College of Medicine, University of Kentucky, Lexington, Kentucky, USA.
Department of Surgery, University of Kentucky, Lexington, Kentucky, USA.
J Endourol. 2022 Oct;36(10):1322-1330. doi: 10.1089/end.2022.0134. Epub 2022 Jul 6.
Transurethral resection of prostate (TURP) remains the gold standard for the treatment of benign prostatic hyperplasia, but it is associated with complications. The association of health care resource utilization (HRU) and TURP has been poorly studied. We seek to evaluate HRU in patients undergoing TURP and identify factors contributing to outcomes. The National Surgical Quality Improvement Program (NSQIP) database was reviewed from 2012 to 2018 for TURP by Current Procedural Terminology code. All data will be deidentified with IRB exemption. HRU was defined as discharge to continued care, unplanned readmission within 30 days, or prolonged length of stay (LOS) (>75th percentile). We included preoperative variables, including age, body mass index, diabetes, and ASA class (a classification system to assess for fitness of patients perior to surgery). Operative duration (OD) was broken into deciles by minutes. Preoperative characteristics and outcomes were compared against OD. Predictors of HRU were found using a stepwise multivariate logistic regression. Overall, 38,749 patients were included. The following variables were significantly associated with OD (values are three shortest and three longest deciles, respectively): any HRU (35.9%, 32.4%, 31.4% and 32.4%, 33.7%, 37.6%) and prolonged LOS (31.3%, 27.6%, 26.5% and 28.0%, 30.4%, 34.1%). Findings in the first decile seemed to be an outlier, as shown in Figure 1. Complications associated with OD are shown in Figure 2. On multivariable analysis, patients with OD >58 minutes were more likely to have increased HRU; odds ratio 1.22, 1.33, 1.54, and 1.78 for deciles 58-66, 67-78, 78-99, and >100, respectively; p80, chronic obstructive pulmonary disease, dyspnea, hypertension, diabetes, not functionally independent, ASA class III and IV-V, and dirty/infected wound class, < 0.005. [Figure: see text] [Figure: see text] OD is an independent predictor of HRU in patients undergoing TURP and is more modifiable than other preoperative variables associated with increased HRU. Patients in the longest decile were more likely to have complications and increased HRU. Further study is needed to evaluate causation.

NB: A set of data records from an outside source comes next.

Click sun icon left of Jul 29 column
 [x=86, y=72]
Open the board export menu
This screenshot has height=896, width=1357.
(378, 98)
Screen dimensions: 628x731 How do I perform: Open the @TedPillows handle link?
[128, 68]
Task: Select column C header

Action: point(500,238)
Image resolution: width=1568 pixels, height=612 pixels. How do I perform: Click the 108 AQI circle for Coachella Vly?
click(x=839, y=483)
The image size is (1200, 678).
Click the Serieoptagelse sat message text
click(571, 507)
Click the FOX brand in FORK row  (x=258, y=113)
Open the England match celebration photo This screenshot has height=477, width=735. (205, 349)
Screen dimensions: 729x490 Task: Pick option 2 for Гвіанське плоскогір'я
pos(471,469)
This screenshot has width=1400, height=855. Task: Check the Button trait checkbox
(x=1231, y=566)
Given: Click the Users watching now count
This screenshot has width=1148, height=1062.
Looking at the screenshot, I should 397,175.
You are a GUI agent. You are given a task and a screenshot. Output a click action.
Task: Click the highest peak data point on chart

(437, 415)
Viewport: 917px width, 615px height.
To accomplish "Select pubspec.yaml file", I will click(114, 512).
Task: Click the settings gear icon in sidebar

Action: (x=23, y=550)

经尿道前列腺切除术(TURP)仍然是治疗良性前列腺增生的金标准,但它与并发症有关。医疗资源利用(HRU)与 TURP 的关联研究甚少。我们旨在评估接受 TURP 治疗的患者的 HRU,并确定导致结局的因素。从 2012 年到 2018 年,国家手术质量改进计划(NSQIP)数据库按当前程序术语(CPT)代码对 TURP 进行了审查。所有数据将通过 IRB 豁免进行去识别。HRU 定义为出院至持续护理、30 天内计划外再入院或延长住院时间(LOS)(>第 75 个百分位数)。我们纳入了术前变量,包括年龄、体重指数、糖尿病和 ASA 分级(一种评估患者手术前健康状况的分类系统)。手术时间(OD)按分钟分为十分位数。将术前特征和结果与 OD 进行比较。使用逐步多变量逻辑回归发现 HRU 的预测因素。 总体而言,纳入了 38749 名患者。以下变量与 OD 显著相关(值分别为三个最短和三个最长的十分位数):任何 HRU(35.9%、32.4%、31.4%和 32.4%、33.7%、37.6%)和延长 LOS(31.3%、27.6%、26.5%和 28.0%、30.4%、34.1%)。如图 1 所示,第 1 十分位数的结果似乎是一个异常值。与 OD 相关的并发症如图 2 所示。多变量分析显示,OD>58 分钟的患者更有可能增加 HRU;第 58-66、67-78、78-99 和>100 分位数的比值比分别为 1.22、1.33、1.54 和 1.78;p<0.005。[图:见正文][图:见正文] OD 是接受 TURP 治疗的患者 HRU 的独立预测因素,并且比其他与增加 HRU 相关的术前变量更具可操作性。最长十分位数的患者更有可能出现并发症和增加 HRU。需要进一步研究以评估因果关系。